Given request:
List every line of the records that contains the string "screenshot", matching case exactly.

Information given:
● ● ● ●

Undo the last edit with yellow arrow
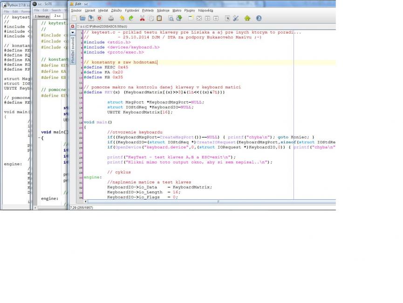tap(122, 18)
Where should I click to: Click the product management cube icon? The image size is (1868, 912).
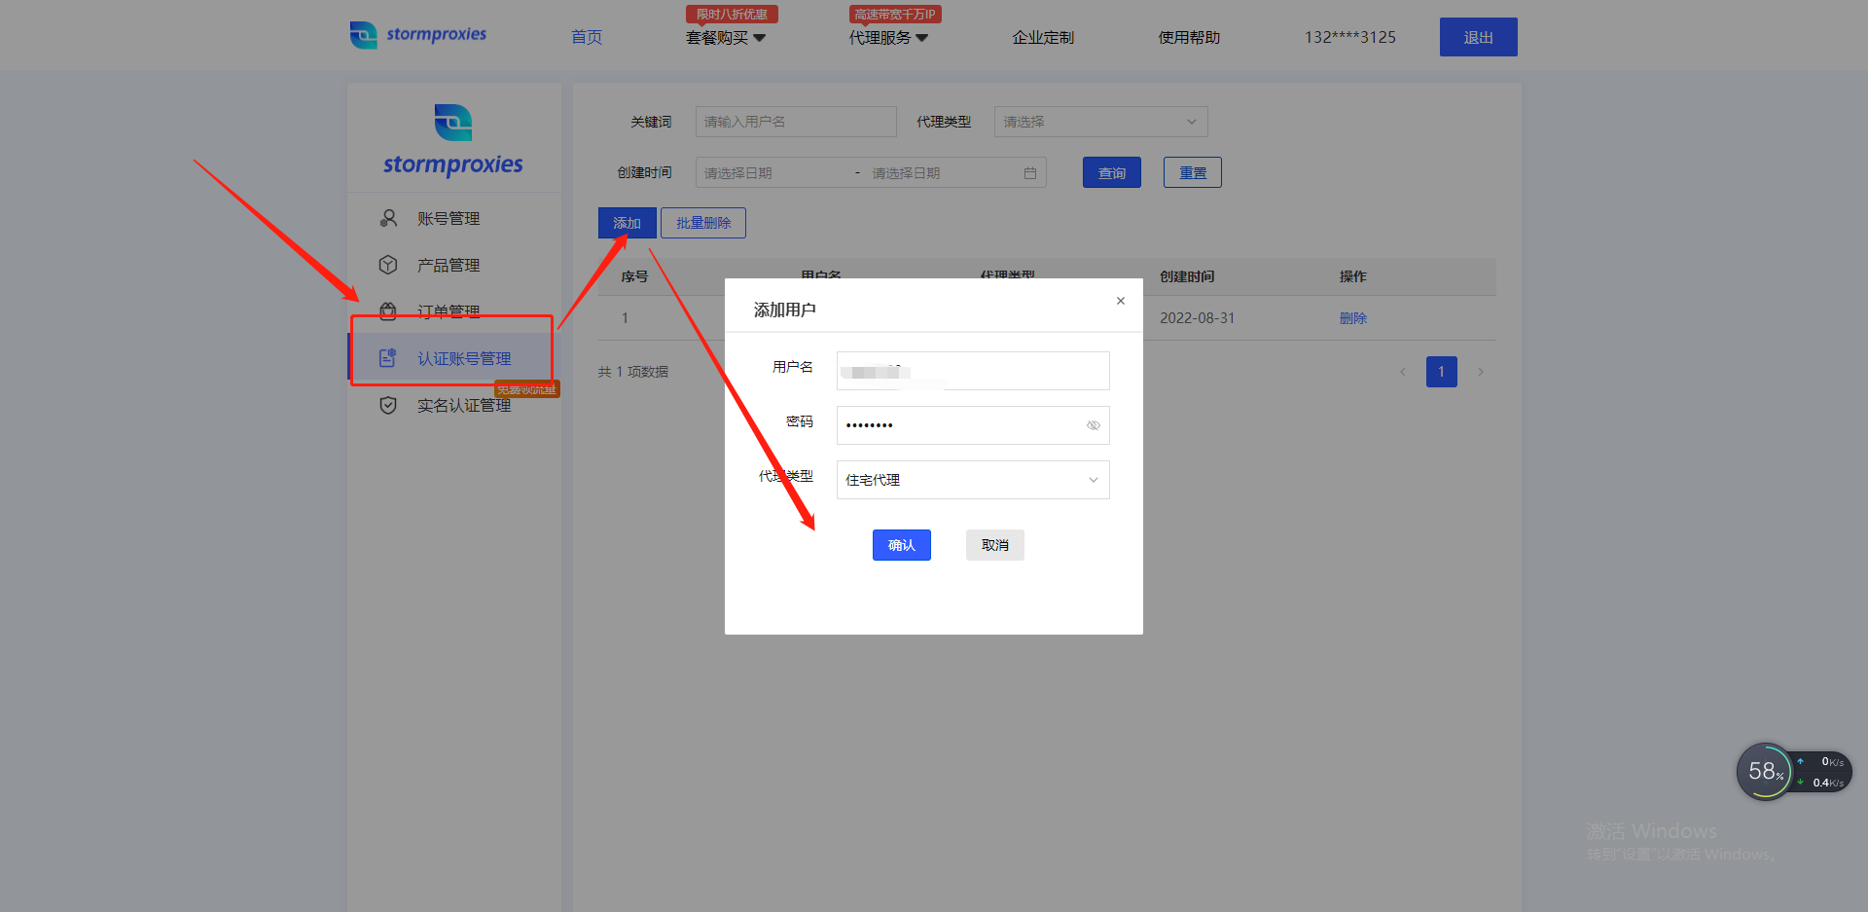tap(388, 265)
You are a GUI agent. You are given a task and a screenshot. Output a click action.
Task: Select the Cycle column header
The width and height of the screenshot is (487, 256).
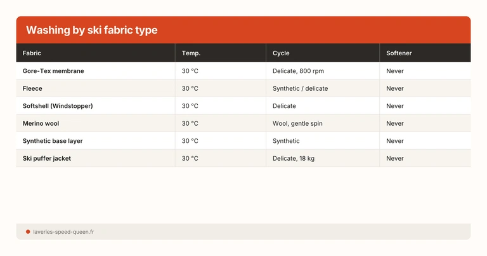(x=281, y=53)
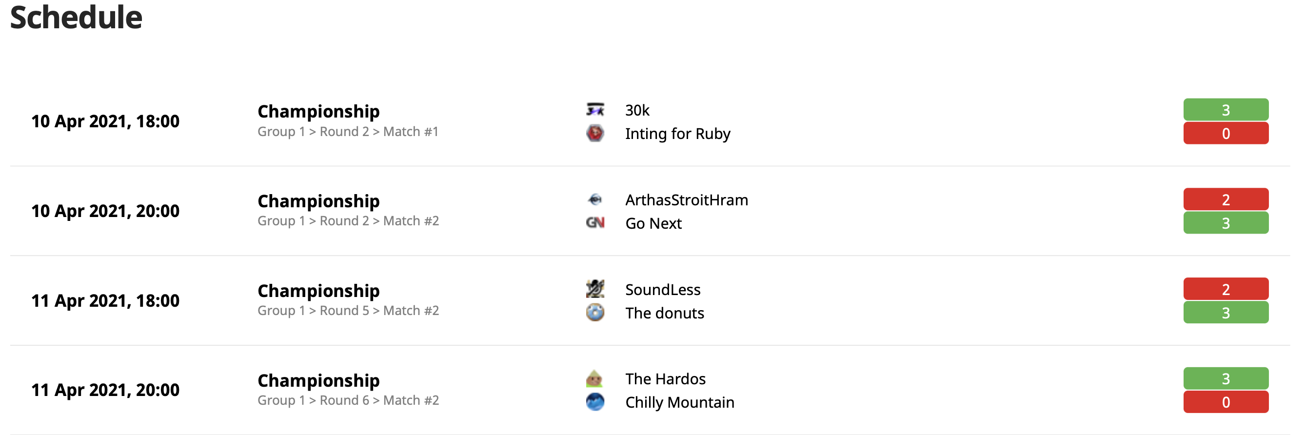Open the Go Next team link

[654, 223]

● ● ● ●

Solution:
You are a GUI agent. You are given a task and a screenshot. Output a click action.
The width and height of the screenshot is (487, 256).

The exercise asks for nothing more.